[Stored items from a collection]
:::::

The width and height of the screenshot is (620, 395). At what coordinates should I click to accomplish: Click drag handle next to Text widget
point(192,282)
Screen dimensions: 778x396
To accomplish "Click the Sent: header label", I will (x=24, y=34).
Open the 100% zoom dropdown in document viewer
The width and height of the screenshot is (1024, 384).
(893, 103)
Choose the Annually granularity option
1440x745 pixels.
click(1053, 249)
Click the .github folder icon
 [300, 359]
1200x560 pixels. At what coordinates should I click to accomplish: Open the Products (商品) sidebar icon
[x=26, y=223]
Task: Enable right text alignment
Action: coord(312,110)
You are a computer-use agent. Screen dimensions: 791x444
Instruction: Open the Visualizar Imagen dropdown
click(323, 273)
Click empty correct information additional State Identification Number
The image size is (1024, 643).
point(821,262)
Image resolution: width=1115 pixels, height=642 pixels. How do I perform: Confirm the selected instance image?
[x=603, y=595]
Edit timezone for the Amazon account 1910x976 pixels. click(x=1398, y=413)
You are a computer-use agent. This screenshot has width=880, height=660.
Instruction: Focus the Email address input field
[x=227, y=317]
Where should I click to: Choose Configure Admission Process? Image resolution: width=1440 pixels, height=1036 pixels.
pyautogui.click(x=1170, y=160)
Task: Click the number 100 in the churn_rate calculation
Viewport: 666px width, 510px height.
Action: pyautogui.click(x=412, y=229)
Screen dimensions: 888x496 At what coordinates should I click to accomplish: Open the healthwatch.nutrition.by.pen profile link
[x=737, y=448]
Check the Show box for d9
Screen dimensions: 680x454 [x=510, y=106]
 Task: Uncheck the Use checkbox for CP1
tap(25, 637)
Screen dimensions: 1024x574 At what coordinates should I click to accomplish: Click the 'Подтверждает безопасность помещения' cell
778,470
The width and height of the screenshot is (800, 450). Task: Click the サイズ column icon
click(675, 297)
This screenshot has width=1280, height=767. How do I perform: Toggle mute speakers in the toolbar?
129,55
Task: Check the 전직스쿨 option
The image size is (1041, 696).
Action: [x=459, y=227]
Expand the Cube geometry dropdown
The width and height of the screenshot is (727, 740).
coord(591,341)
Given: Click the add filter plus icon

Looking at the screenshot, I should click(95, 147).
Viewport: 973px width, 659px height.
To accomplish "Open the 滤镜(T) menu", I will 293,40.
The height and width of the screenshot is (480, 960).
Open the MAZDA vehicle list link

:::::

# Exercise directions
All of the records above are to be copied exactly.

# Answer box
The width and height of the screenshot is (620, 395). At what coordinates should I click to accomplish: Click drag handle next to Text widget
point(192,282)
Screen dimensions: 778x396
To accomplish "Click the Sent: header label", I will (x=24, y=34).
Open the 100% zoom dropdown in document viewer
The width and height of the screenshot is (1024, 384).
(893, 103)
Choose the Annually granularity option
1440x745 pixels.
click(1053, 249)
Click the .github folder icon
 [300, 359]
1200x560 pixels. At what coordinates should I click to accomplish: Open the Products (商品) sidebar icon
[x=26, y=223]
Task: Enable right text alignment
Action: coord(312,110)
You are a computer-use agent. Screen dimensions: 791x444
Instruction: Open the Visualizar Imagen dropdown
click(323, 273)
Click empty correct information additional State Identification Number
The image size is (1024, 643).
point(821,262)
Image resolution: width=1115 pixels, height=642 pixels. How do I perform: Confirm the selected instance image?
[x=603, y=595]
Edit timezone for the Amazon account 1910x976 pixels. click(x=1398, y=413)
You are a computer-use agent. This screenshot has width=880, height=660.
Instruction: Focus the Email address input field
[x=227, y=317]
Where should I click to: Choose Configure Admission Process? Image resolution: width=1440 pixels, height=1036 pixels.
pyautogui.click(x=1170, y=160)
Task: Click the number 100 in the churn_rate calculation
Viewport: 666px width, 510px height.
Action: pyautogui.click(x=412, y=229)
Screen dimensions: 888x496 At what coordinates should I click to accomplish: Open the healthwatch.nutrition.by.pen profile link
[x=737, y=448]
Check the Show box for d9
Screen dimensions: 680x454 [x=510, y=106]
 Task: Uncheck the Use checkbox for CP1
tap(25, 637)
Screen dimensions: 1024x574 At what coordinates should I click to accomplish: Click the 'Подтверждает безопасность помещения' cell
778,470
The width and height of the screenshot is (800, 450). Task: Click the サイズ column icon
click(675, 297)
This screenshot has width=1280, height=767. How do I perform: Toggle mute speakers in the toolbar?
129,55
Task: Check the 전직스쿨 option
The image size is (1041, 696).
Action: [x=459, y=227]
Expand the Cube geometry dropdown
The width and height of the screenshot is (727, 740).
coord(591,341)
Given: Click the add filter plus icon

Looking at the screenshot, I should click(95, 147).
Viewport: 973px width, 659px height.
To accomplish "Open the 滤镜(T) menu", I will 293,40.
The height and width of the screenshot is (480, 960).
Open the MAZDA vehicle list link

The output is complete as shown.